### What is expected:
In the passage on fallibility and apology, what does the plea "Will you forgive me?" signal?

Excerpted passage START

According to Chen, this ritual of accountability also helps physicians deny their human fallibility, which may prevent them from taking the responsibility assumed in an M and M conference out into their patients' lives. Chen continues:
By defining death only as the result of errors, we erase the face of our patients and insert our own fiercely optimistic version of immortality. While admirable in some respects, this paradigm also denies our essential humanness. When we refuse to accept our own fallibility, we deny ourselves grief. In the end, then, M and M may prevent us from reaching what we so desperately want to achieve: the very best care for our patients.
Fallibility, Accountability and Apology
I have never been responsible for saving, or potentially losing, a human life. I have only been responsible for other people's money. And yet Pauline Chen's observations on fallibility strike a deep chord in me as a professional. If we make a mistake, people get hurt. And it is harder to accept responsibility for the mistakes that cause others harm than it is to accept just about any other disappointment in one's performance. It goes not simply to our "core values" as professionals, but to the very center of our professional and individual identity.
Some of us -- all of us under certain conditions -- will do almost anything to avoid admitting fault.
Which Takes Us to Brian Cox's Book Faith-Based Reconciliation
First let me say that I experience the same cognitive dissonance reading this book as I experienced taking Professor Cox's Faith-Based International Diplomacy class at Pepperdine Law School. The necessary wisdom contained here, however, makes me simply translate 'faith' and god (yes, I am, at best, an agnostic) into humanism and other people.
That said, here is Canon Cox's step-by-step prescription for accountability, forgiveness and reconciliation:
Acknowledgment of moral culpability: "I was wrong to have said or done . . . " This demonstrates moral character.
Acknowledgment of the offense or wrongdoing as specifically as possible: "This is what I did . . . " The more specific you are in your apology, the more likely that you will receive a positive response.
Acknowledgment of awareness of the impact of your behavior: "This is how I understand that it affected you . . . " This demonstrates empathy or compassion.
Expression of sorrow or regret at having caused offense: "I feel sadness that I did this to you . . . " This demonstrates caring.
Acknowledgment that there is no adequate or true justification for your behavior: "There is no excuse for my actions that caused you pain . . ." This demonstrates sincere . . . sorrow for your actions.
Explanation of what you will do to make restitution and/or alter your behavior in the future.
Acknowledgment that you are prepared to accept the consequences of your actions. Avoiding consequences creates the impression that you are attempting to avoid responsibility for your actions and that your apology is insincere.
Plea for forgiveness: "Will you forgive me?" This is the signal that you have done all you can and that the response has now been shifted to the other person.
Are there potential legal consequences to so open an acknowledgment of error and the adverse consequences it has caused. Yes there are and we will address them in the next post.
Let me say this, however. I firmly believe (and I believe the research will support me in this) that apology is far more likely to avoid litigation than it is to trigger it. In any event, living an authentic, robust life in community requires this. It is a small act of courage. Imagine what you would do if your life were at stake and so much more courage were required of you. Exercise the small acts of bravery now so that you will be prepared to face the much larger ones that may be required of you some day.

Excerpted passage END
Excerpted data START

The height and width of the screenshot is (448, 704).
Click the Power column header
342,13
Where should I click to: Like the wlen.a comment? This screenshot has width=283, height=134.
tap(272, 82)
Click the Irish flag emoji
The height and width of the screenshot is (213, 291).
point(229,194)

Excerpted data END

### Written answer:
It signals that you have done all you can and that the response has now shifted to the other person.